ダンベルカールでは基本的に上腕二頭筋のみを鍛えることになります。

正確には体幹や握力などもどうしても使ってしまうので、その部分にも負荷はかかってしまいますが、基本的には上腕二頭筋です。

むしろそれ以外の部分があまり鍛えられてはいけないので、他の部分に負荷をかけてしまっている場合は、そっちも傷んだりするので気をつけましょう。

だから基本的にダンベルカールをやると鍛えられるのは力こぶの部分です。

上腕二頭筋って力こぶの所なんですよ。

ダンベルカールの正しいフォーム

ダンベルカールもいきなり高負荷を目指すのはやめましょう。

まずは軽い重量から始める事をオススメします。そうでないと正しいフォームが出来ず、結局上腕二頭筋に効かせることが出来ないからです。

筋トレは鍛えたい部位を意識して行うことが大事で、めちゃくちゃなフォームでやってしまうと別の筋肉を使ってしまって、あまり効果がなくなってしまいます。

またおかしなフォームでやってしまうとすぐに関節や骨を痛めてしまうのがウェイトトレーニングの怖い所なので、そこも気をつけておきましょう。

ダンベルカールは、ダンベルを手に持ち、それを上腕二頭筋(力こぶの所)を使って上に持ち上げて収縮し、そのままゆっくりとダンベルを下ろすだけの単純な運動です。

ここではその動作での注意点をいくつか紹介したいと思います。

肩は下げたまま行う

ダンベルを持った際に肩を下げておきます。その肩を下げたまま肩と肘を動かさずにダンベルを持ち上げることが大事です。

つまり右手でダンベルカールをする際に、右肩が上に上がらないようにしなくてはいけません。これらは鏡を見ながらやると良いと思います。

重心も体の芯に置いたまま、極力左右にブレることなくそのままゆっくり持ち上げる事を意識しましょう。
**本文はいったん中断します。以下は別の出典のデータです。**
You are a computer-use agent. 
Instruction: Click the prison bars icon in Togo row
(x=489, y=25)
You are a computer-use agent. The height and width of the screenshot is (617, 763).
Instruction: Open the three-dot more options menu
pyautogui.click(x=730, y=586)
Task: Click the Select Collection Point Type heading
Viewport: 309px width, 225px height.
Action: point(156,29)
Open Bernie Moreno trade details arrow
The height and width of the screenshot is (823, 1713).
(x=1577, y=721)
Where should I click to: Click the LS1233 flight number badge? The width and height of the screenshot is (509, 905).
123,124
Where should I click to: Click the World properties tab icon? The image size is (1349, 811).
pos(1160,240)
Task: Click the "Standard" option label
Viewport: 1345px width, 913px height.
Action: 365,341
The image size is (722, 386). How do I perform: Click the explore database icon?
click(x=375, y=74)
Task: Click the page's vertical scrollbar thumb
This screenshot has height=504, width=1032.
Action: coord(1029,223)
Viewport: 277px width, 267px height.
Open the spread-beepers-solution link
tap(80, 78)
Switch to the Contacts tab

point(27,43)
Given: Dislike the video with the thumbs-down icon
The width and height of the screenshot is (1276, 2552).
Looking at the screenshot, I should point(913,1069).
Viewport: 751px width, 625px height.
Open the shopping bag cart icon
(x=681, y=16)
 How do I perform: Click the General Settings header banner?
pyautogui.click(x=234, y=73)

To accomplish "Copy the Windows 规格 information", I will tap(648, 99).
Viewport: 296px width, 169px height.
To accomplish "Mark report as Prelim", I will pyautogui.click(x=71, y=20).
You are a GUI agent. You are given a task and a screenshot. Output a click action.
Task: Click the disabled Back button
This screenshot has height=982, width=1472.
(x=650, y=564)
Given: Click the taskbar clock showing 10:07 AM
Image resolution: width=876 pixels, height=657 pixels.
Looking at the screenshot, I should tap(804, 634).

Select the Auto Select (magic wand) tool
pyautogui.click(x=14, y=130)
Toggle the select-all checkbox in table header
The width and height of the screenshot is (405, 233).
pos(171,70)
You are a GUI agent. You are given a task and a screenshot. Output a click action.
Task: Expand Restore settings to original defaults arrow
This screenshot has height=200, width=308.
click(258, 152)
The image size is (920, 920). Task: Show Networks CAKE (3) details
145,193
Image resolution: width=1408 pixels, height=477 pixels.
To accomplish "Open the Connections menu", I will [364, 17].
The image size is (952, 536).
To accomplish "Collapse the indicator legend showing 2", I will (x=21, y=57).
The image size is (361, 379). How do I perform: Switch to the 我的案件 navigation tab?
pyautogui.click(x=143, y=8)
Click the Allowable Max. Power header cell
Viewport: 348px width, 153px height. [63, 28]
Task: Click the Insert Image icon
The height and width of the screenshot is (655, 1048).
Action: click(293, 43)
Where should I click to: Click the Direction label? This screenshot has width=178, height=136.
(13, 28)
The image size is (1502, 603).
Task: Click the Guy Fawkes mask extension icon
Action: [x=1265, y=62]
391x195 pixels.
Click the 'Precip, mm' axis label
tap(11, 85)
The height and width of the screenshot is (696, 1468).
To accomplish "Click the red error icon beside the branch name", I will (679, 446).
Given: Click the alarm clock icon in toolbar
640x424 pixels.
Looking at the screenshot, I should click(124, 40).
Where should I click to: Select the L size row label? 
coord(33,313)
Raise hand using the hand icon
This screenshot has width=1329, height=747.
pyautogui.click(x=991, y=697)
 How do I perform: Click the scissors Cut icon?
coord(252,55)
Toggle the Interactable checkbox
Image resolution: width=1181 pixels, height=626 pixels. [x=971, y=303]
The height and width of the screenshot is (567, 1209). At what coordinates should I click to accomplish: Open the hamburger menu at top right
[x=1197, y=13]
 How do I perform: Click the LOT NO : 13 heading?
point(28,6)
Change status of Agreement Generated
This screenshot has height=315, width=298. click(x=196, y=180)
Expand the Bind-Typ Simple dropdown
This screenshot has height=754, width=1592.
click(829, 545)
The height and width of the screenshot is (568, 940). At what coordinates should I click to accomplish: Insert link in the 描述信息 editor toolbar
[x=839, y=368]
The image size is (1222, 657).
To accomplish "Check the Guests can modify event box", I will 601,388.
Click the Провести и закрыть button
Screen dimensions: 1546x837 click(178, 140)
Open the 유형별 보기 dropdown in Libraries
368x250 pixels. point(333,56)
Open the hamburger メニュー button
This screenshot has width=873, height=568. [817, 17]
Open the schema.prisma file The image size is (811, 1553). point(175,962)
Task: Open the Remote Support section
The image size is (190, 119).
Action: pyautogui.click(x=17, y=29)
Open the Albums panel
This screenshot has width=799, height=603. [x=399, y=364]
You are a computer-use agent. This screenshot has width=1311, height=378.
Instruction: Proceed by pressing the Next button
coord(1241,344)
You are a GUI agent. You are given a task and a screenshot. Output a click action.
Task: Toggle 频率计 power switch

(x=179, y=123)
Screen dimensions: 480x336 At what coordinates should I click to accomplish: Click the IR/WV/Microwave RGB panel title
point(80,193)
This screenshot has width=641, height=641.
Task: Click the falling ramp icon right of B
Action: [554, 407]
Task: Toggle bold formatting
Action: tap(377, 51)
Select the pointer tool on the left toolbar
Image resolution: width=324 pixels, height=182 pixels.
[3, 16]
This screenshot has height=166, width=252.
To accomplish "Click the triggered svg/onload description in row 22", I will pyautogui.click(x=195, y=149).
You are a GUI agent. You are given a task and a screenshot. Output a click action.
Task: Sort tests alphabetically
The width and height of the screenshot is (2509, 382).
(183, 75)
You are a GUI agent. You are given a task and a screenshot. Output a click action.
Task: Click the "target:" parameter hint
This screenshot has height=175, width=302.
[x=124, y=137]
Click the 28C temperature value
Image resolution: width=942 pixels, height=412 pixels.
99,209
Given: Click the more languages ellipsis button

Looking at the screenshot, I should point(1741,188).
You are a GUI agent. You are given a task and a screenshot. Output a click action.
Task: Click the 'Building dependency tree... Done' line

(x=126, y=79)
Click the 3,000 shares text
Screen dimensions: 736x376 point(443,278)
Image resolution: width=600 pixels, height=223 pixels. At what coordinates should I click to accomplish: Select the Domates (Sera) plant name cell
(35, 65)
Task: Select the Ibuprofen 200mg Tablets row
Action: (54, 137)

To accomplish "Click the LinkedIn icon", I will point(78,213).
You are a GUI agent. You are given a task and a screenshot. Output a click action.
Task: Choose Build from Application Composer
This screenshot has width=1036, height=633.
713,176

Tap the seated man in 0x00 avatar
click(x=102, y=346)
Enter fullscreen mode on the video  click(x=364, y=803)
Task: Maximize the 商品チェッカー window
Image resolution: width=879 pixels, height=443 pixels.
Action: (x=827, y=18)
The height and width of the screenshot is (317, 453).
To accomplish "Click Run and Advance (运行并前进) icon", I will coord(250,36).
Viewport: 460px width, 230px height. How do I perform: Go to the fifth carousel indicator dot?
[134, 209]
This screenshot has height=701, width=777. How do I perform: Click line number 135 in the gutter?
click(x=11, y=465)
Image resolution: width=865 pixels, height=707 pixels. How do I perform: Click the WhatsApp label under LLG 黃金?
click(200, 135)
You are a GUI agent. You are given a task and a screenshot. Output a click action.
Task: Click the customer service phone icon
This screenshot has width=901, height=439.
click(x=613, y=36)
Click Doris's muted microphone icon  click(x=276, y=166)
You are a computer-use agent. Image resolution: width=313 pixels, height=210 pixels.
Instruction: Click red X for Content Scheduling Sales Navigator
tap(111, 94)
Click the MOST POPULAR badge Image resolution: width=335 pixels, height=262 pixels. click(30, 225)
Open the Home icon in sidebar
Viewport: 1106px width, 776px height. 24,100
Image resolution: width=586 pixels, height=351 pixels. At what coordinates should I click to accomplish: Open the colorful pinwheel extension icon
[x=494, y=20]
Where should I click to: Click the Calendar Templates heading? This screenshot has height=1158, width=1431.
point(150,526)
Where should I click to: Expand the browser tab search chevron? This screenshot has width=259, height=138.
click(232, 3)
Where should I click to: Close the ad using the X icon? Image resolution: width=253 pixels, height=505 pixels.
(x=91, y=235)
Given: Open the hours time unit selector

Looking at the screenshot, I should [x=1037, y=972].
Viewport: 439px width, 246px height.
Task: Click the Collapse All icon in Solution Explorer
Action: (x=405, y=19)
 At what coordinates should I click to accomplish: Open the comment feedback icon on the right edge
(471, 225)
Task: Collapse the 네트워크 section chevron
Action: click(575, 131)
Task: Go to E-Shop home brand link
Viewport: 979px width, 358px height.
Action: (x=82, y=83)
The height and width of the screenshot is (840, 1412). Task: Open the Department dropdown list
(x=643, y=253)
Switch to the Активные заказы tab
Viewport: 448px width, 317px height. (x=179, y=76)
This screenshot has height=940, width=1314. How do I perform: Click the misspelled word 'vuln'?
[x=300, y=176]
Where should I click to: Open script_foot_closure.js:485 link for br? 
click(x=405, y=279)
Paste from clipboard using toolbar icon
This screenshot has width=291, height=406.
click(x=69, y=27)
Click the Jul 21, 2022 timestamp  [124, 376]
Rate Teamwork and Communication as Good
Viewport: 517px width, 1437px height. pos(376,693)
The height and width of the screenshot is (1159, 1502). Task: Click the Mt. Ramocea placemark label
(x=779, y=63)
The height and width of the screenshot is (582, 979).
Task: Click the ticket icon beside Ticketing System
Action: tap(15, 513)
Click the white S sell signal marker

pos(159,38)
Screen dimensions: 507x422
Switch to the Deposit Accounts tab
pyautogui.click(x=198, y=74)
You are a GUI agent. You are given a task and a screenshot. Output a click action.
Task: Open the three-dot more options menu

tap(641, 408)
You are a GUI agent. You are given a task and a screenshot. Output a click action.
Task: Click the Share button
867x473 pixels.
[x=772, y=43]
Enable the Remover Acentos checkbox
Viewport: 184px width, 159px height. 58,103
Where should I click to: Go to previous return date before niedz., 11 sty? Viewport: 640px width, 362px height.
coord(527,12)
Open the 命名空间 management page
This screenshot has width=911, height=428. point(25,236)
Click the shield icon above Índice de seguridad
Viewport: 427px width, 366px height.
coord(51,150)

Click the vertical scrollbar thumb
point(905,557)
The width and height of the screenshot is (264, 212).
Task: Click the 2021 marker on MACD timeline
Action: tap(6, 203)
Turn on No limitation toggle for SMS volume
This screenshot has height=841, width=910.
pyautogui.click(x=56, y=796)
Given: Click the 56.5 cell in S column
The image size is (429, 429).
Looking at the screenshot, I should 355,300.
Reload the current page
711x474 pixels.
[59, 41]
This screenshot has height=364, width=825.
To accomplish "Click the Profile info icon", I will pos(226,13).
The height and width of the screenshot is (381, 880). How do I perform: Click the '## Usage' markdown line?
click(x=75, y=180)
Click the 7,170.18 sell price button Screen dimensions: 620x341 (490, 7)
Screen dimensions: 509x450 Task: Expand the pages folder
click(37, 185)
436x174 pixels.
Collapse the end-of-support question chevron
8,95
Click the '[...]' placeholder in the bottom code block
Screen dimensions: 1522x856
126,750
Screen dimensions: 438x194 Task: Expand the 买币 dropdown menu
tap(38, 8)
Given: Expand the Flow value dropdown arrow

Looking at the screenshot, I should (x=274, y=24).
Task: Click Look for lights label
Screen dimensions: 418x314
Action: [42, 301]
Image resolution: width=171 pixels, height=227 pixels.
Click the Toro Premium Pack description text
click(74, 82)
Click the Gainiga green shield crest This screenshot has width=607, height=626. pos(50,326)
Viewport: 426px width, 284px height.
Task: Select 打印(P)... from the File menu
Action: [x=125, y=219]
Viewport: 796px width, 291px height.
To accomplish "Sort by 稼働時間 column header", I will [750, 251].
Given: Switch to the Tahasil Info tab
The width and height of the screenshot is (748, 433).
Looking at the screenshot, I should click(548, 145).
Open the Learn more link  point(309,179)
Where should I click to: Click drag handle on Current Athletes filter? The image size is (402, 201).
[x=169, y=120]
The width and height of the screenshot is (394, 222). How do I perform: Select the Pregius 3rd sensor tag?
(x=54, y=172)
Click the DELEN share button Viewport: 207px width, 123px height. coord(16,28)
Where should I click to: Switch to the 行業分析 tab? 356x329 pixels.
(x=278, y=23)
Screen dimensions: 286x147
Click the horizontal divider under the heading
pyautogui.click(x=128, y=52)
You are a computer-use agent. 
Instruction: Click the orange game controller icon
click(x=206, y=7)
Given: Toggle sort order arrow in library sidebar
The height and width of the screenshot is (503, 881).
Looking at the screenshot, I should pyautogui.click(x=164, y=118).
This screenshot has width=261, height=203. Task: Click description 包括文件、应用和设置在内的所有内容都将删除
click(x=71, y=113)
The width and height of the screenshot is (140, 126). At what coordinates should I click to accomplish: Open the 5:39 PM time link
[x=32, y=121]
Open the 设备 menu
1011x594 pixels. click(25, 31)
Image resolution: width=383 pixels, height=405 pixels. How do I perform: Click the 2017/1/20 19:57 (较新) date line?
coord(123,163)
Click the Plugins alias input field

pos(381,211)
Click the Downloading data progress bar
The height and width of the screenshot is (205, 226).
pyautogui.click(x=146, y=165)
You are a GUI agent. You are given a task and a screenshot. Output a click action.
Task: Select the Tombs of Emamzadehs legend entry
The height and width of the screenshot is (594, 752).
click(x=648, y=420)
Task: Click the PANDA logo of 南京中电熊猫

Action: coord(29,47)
いきなり重い物を持つと、この辺りも全く意識出来ないので、最初は必ず軽い重量で意識しながらやってみましょう。

持ち上げた際に肘や手首を曲げない

ダンベルを持ち上げた際に、肘や手首を内側に曲げてはいけません。

これらは効率よく力を入れる際に必要な動作です。物凄く重い重量を扱う時にどうしても巻いてしまうことあがります。

試しに限界の重量でやってみればわかりますが、本当に巻き込んでやらないと上がらなくなります。酷い時は変な反動もつけてしまうので注意…。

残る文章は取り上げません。